Seehafen : Rostocks Hafen mit größtem Zuwachs

Getreide-Umschlag  im Rostocker Seehafen – auch in diesem Segment gab es in den zurückliegenden Monaten Steigerungen. Hier lädt der Bulker „Varva“ eine Weizenfracht.
Getreide-Umschlag im Rostocker Seehafen – auch in diesem Segment gab es in den zurückliegenden Monaten Steigerungen. Hier lädt der Bulker „Varva“ eine Weizenfracht.

Rostock ist erneut viertstärkster deutscher Seehafen.

svz.de von
17. April 2015, 08:00 Uhr

Der Seehafen Rostock war nach Angaben des Statistischen Bundesamts im vergangenen Jahr mit 19,5 Millionen Tonnen Gütern beim Umschlag erneut viertstärkster deutscher Seehafen. Platz 1 in dieser Tabelle belegte Hamburg mit 126 Millionen Tonnen vor Bremerhaven (53,6 Millionen) und Wilhelmshaven (23,6 Millionen). Auf Platz 5 landete Lübeck mit 17,2 Millionen Tonnen. Allerdings konnte Rostock im vergangenen Jahr mit 9,5 Prozent den stärksten Zuwachs der großen Häfen verzeichnen. Hamburg legte um 4,5 und Lübeck um 1,4 Prozent zu, während Bremerhaven und Wilhelmshaven das Jahr mit einem Minus von 1,6 beziehungsweise 1,9 Prozent abschlossen.

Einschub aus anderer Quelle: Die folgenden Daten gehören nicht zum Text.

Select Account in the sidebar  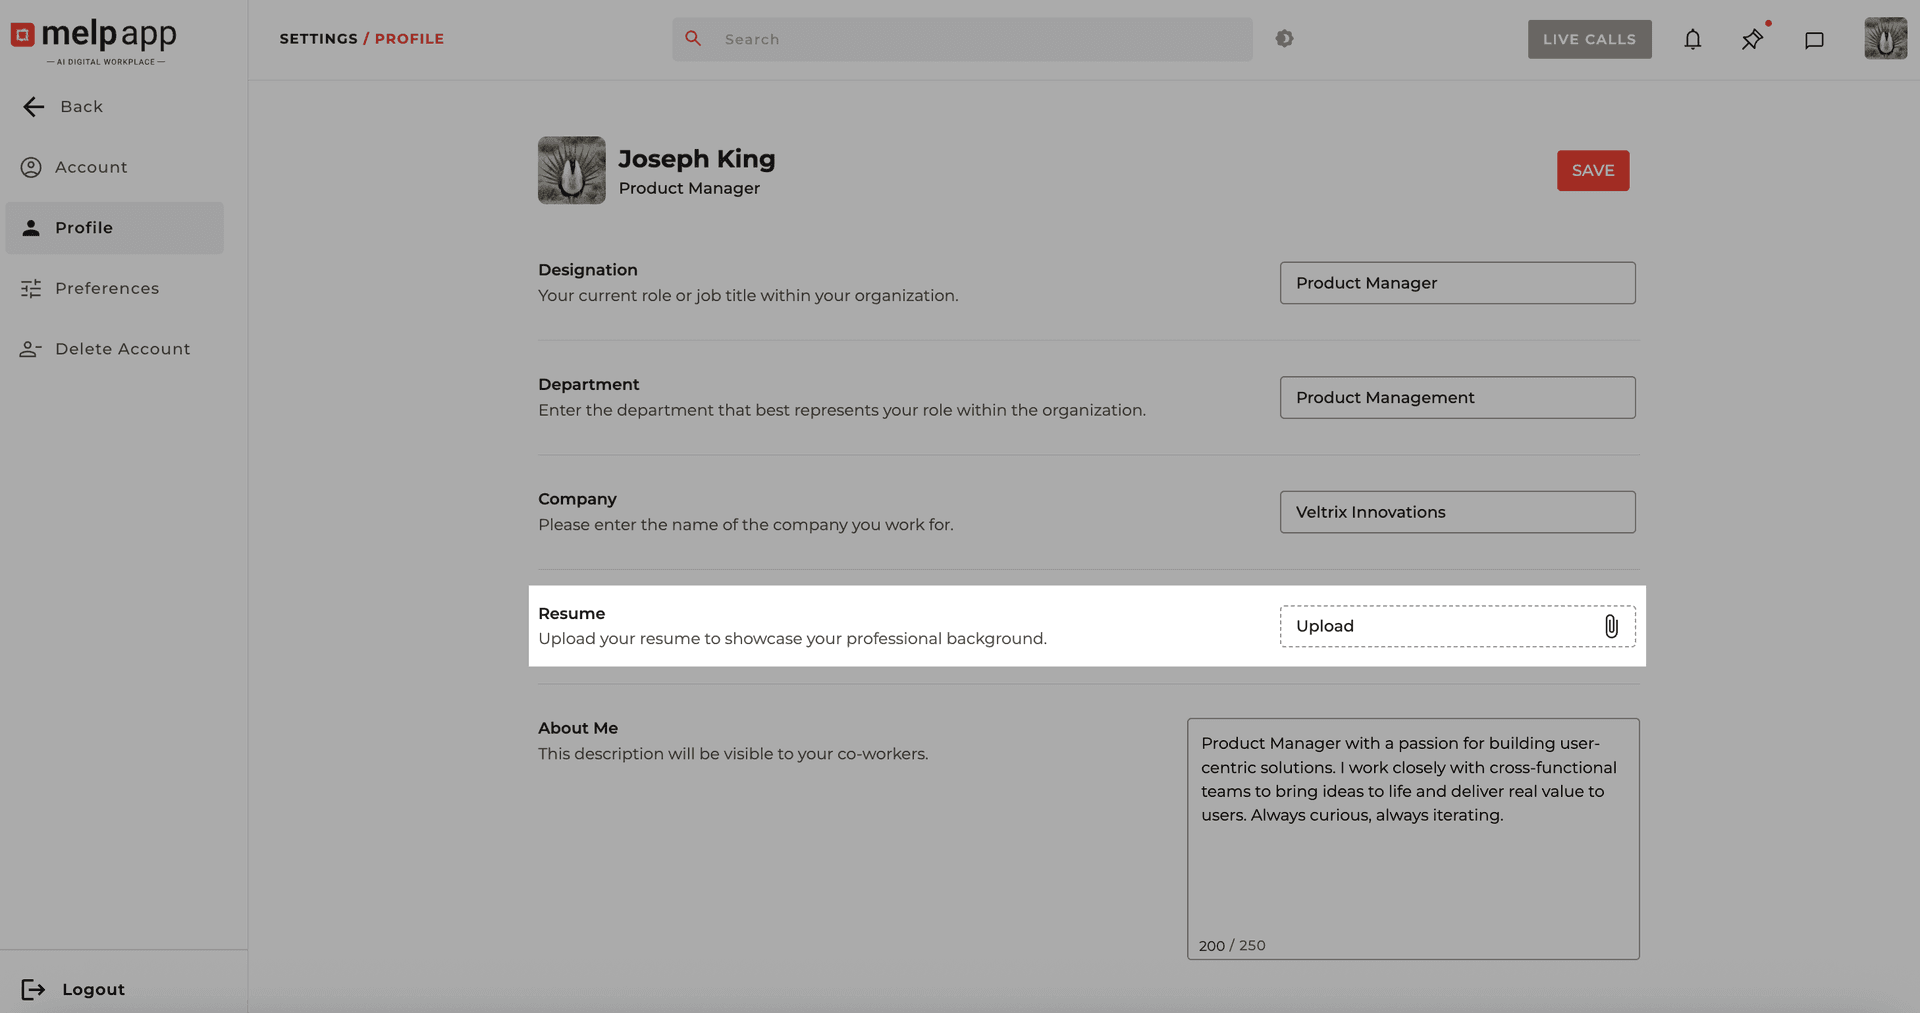pyautogui.click(x=90, y=167)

Hafen-Geschäftsführer Jens Scharner hatte zu Beginn des Jahres die positive Entwicklung beim Getreide und die Rückkehr des Zementumschlags nach Rostock für das Umschlagsplus verantwortlich gemacht. „Der positive Trend des Jahres 2014 setzte sich im ersten Quartal 2015 fort“, so Scharner. Der Hafen sei das wirtschaftliche Zentrum von Mecklenburg-Vorpommern. Schrittmacher der Entwicklung blieben der Schüttgutumschlag und die rollende Ladung im Fähr- und RoRo-Verkehr. Sehr gut ausgebaute Hinterlandverbindungen sicherten den reibungslosen Transport über Straße und Schiene.